#### Recorded information:
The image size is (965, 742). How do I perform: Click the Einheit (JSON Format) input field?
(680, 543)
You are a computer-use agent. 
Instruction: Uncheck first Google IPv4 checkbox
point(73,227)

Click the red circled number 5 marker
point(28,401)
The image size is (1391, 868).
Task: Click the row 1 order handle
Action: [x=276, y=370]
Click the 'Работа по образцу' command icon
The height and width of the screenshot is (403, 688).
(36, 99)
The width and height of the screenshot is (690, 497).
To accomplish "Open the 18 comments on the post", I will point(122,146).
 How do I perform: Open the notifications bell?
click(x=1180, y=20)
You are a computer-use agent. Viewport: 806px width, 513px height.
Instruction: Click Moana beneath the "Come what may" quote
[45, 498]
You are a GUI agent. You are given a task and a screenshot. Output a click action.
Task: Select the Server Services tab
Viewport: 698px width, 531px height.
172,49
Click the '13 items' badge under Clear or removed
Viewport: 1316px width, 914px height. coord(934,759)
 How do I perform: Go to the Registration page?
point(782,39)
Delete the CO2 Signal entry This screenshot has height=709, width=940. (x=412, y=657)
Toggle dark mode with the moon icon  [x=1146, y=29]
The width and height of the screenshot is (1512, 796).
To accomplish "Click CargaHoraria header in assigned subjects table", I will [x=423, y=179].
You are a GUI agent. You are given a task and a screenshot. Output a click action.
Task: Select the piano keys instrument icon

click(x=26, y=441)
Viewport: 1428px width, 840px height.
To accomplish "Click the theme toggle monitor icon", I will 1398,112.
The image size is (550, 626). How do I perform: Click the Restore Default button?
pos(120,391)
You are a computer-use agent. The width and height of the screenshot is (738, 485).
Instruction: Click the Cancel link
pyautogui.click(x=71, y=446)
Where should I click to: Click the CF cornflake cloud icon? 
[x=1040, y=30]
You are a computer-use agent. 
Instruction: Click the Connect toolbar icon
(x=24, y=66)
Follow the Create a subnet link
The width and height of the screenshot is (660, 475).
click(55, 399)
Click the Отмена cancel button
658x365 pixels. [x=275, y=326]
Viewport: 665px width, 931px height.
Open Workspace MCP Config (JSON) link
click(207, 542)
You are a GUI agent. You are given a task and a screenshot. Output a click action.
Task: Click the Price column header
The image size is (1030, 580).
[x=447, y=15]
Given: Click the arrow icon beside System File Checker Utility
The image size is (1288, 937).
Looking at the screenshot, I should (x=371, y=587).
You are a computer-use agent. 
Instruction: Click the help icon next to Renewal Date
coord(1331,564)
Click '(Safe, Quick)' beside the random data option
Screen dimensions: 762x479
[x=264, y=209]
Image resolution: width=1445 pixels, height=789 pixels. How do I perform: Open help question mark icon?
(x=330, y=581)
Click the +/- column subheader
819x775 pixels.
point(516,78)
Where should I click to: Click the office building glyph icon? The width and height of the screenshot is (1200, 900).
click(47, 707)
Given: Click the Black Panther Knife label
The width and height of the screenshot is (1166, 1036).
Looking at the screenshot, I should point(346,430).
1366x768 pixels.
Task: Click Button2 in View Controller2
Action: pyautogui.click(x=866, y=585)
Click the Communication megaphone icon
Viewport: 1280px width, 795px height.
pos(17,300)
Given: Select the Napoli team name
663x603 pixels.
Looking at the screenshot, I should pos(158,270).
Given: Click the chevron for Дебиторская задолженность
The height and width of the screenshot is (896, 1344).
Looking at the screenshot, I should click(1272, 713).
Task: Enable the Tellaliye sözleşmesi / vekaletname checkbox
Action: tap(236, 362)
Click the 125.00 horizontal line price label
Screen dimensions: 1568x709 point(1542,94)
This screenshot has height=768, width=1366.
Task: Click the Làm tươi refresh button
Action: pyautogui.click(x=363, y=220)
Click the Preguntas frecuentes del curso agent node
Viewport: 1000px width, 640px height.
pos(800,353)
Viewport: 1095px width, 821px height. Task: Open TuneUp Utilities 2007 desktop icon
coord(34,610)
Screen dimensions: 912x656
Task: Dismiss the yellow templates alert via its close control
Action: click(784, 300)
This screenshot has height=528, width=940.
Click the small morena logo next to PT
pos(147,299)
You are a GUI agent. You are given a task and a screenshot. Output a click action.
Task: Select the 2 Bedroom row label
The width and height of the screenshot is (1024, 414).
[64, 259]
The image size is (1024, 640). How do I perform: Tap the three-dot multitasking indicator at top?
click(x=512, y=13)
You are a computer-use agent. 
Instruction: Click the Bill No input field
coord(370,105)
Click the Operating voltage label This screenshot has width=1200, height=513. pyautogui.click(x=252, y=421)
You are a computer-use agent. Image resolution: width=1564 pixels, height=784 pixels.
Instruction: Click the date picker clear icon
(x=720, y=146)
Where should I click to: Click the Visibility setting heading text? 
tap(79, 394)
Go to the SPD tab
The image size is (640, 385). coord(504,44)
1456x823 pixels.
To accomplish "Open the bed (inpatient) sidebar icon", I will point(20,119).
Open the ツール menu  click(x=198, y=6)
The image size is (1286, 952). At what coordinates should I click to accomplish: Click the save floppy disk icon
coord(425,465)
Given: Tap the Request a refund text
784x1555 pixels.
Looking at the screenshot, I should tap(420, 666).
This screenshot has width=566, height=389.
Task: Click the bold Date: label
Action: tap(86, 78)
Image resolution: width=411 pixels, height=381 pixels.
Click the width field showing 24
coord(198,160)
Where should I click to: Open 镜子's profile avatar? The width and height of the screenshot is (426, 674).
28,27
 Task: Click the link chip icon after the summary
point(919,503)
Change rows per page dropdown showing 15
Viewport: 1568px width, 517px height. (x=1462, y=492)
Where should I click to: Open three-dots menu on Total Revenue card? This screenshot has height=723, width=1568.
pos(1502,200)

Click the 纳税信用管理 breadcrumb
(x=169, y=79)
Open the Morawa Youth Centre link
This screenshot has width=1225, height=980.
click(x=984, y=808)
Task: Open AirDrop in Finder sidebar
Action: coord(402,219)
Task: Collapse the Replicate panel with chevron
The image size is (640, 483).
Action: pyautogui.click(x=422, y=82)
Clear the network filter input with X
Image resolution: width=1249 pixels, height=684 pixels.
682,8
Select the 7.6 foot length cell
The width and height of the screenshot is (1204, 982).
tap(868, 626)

#### What the task requires:
Rewrite the rows above as a numbered list, leaving out the blank lines.

#### The response:
1. The image size is (965, 742). How do I perform: Click the Einheit (JSON Format) input field?
2. (680, 543)
3. You are a computer-use agent. 
4. Instruction: Uncheck first Google IPv4 checkbox
5. point(73,227)
6. Click the red circled number 5 marker
7. point(28,401)
8. The image size is (1391, 868).
9. Task: Click the row 1 order handle
10. Action: [x=276, y=370]
11. Click the 'Работа по образцу' command icon
12. The height and width of the screenshot is (403, 688).
13. (36, 99)
14. The width and height of the screenshot is (690, 497).
15. To accomplish "Open the 18 comments on the post", I will point(122,146).
16.  How do I perform: Open the notifications bell?
17. click(x=1180, y=20)
18. You are a computer-use agent. Viewport: 806px width, 513px height.
19. Instruction: Click Moana beneath the "Come what may" quote
20. [45, 498]
21. You are a GUI agent. You are given a task and a screenshot. Output a click action.
22. Task: Select the Server Services tab
23. Viewport: 698px width, 531px height.
24. 172,49
25. Click the '13 items' badge under Clear or removed
26. Viewport: 1316px width, 914px height. coord(934,759)
27.  How do I perform: Go to the Registration page?
28. point(782,39)
29. Delete the CO2 Signal entry This screenshot has height=709, width=940. (x=412, y=657)
30. Toggle dark mode with the moon icon  [x=1146, y=29]
31. The width and height of the screenshot is (1512, 796).
32. To accomplish "Click CargaHoraria header in assigned subjects table", I will [x=423, y=179].
33. You are a GUI agent. You are given a task and a screenshot. Output a click action.
34. Task: Select the piano keys instrument icon
35. click(x=26, y=441)
36. Viewport: 1428px width, 840px height.
37. To accomplish "Click the theme toggle monitor icon", I will 1398,112.
38. The image size is (550, 626). How do I perform: Click the Restore Default button?
39. pos(120,391)
40. You are a computer-use agent. The width and height of the screenshot is (738, 485).
41. Instruction: Click the Cancel link
42. pyautogui.click(x=71, y=446)
43. Where should I click to: Click the CF cornflake cloud icon? 
44. [x=1040, y=30]
45. You are a computer-use agent. 
46. Instruction: Click the Connect toolbar icon
47. (x=24, y=66)
48. Follow the Create a subnet link
49. The width and height of the screenshot is (660, 475).
50. click(55, 399)
51. Click the Отмена cancel button
52. 658x365 pixels. [x=275, y=326]
53. Viewport: 665px width, 931px height.
54. Open Workspace MCP Config (JSON) link
55. click(207, 542)
56. You are a GUI agent. You are given a task and a screenshot. Output a click action.
57. Task: Click the Price column header
58. The image size is (1030, 580).
59. [x=447, y=15]
60. Given: Click the arrow icon beside System File Checker Utility
61. The image size is (1288, 937).
62. Looking at the screenshot, I should (x=371, y=587).
63. You are a computer-use agent. 
64. Instruction: Click the help icon next to Renewal Date
65. coord(1331,564)
66. Click '(Safe, Quick)' beside the random data option
67. Screen dimensions: 762x479
68. [x=264, y=209]
69. Image resolution: width=1445 pixels, height=789 pixels. How do I perform: Open help question mark icon?
70. (x=330, y=581)
71. Click the +/- column subheader
72. 819x775 pixels.
73. point(516,78)
74. Where should I click to: Click the office building glyph icon? The width and height of the screenshot is (1200, 900).
75. click(47, 707)
76. Given: Click the Black Panther Knife label
77. The width and height of the screenshot is (1166, 1036).
78. Looking at the screenshot, I should point(346,430).
79. 1366x768 pixels.
80. Task: Click Button2 in View Controller2
81. Action: pyautogui.click(x=866, y=585)
82. Click the Communication megaphone icon
83. Viewport: 1280px width, 795px height.
84. pos(17,300)
85. Given: Select the Napoli team name
86. 663x603 pixels.
87. Looking at the screenshot, I should pos(158,270).
88. Given: Click the chevron for Дебиторская задолженность
89. The height and width of the screenshot is (896, 1344).
90. Looking at the screenshot, I should click(1272, 713).
91. Task: Enable the Tellaliye sözleşmesi / vekaletname checkbox
92. Action: tap(236, 362)
93. Click the 125.00 horizontal line price label
94. Screen dimensions: 1568x709 point(1542,94)
95. This screenshot has height=768, width=1366.
96. Task: Click the Làm tươi refresh button
97. Action: pyautogui.click(x=363, y=220)
98. Click the Preguntas frecuentes del curso agent node
99. Viewport: 1000px width, 640px height.
100. pos(800,353)
101. Viewport: 1095px width, 821px height. Task: Open TuneUp Utilities 2007 desktop icon
102. coord(34,610)
103. Screen dimensions: 912x656
104. Task: Dismiss the yellow templates alert via its close control
105. Action: click(784, 300)
106. This screenshot has height=528, width=940.
107. Click the small morena logo next to PT
108. pos(147,299)
109. You are a GUI agent. You are given a task and a screenshot. Output a click action.
110. Task: Select the 2 Bedroom row label
111. The width and height of the screenshot is (1024, 414).
112. [64, 259]
113. The image size is (1024, 640). How do I perform: Tap the three-dot multitasking indicator at top?
114. click(x=512, y=13)
115. You are a computer-use agent. 
116. Instruction: Click the Bill No input field
117. coord(370,105)
118. Click the Operating voltage label This screenshot has width=1200, height=513. pyautogui.click(x=252, y=421)
119. You are a computer-use agent. Image resolution: width=1564 pixels, height=784 pixels.
120. Instruction: Click the date picker clear icon
121. (x=720, y=146)
122. Where should I click to: Click the Visibility setting heading text? 
123. tap(79, 394)
124. Go to the SPD tab
125. The image size is (640, 385). coord(504,44)
126. 1456x823 pixels.
127. To accomplish "Open the bed (inpatient) sidebar icon", I will point(20,119).
128. Open the ツール menu  click(x=198, y=6)
129. The image size is (1286, 952). At what coordinates should I click to accomplish: Click the save floppy disk icon
130. coord(425,465)
131. Given: Tap the Request a refund text
132. 784x1555 pixels.
133. Looking at the screenshot, I should tap(420, 666).
134. This screenshot has width=566, height=389.
135. Task: Click the bold Date: label
136. Action: tap(86, 78)
137. Image resolution: width=411 pixels, height=381 pixels.
138. Click the width field showing 24
139. coord(198,160)
140. Where should I click to: Open 镜子's profile avatar? The width and height of the screenshot is (426, 674).
141. 28,27
142.  Task: Click the link chip icon after the summary
143. point(919,503)
144. Change rows per page dropdown showing 15
145. Viewport: 1568px width, 517px height. (x=1462, y=492)
146. Where should I click to: Open three-dots menu on Total Revenue card? This screenshot has height=723, width=1568.
147. pos(1502,200)
148. Click the 纳税信用管理 breadcrumb
149. (x=169, y=79)
150. Open the Morawa Youth Centre link
151. This screenshot has width=1225, height=980.
152. click(x=984, y=808)
153. Task: Open AirDrop in Finder sidebar
154. Action: coord(402,219)
155. Task: Collapse the Replicate panel with chevron
156. The image size is (640, 483).
157. Action: pyautogui.click(x=422, y=82)
158. Clear the network filter input with X
159. Image resolution: width=1249 pixels, height=684 pixels.
160. 682,8
161. Select the 7.6 foot length cell
162. The width and height of the screenshot is (1204, 982).
163. tap(868, 626)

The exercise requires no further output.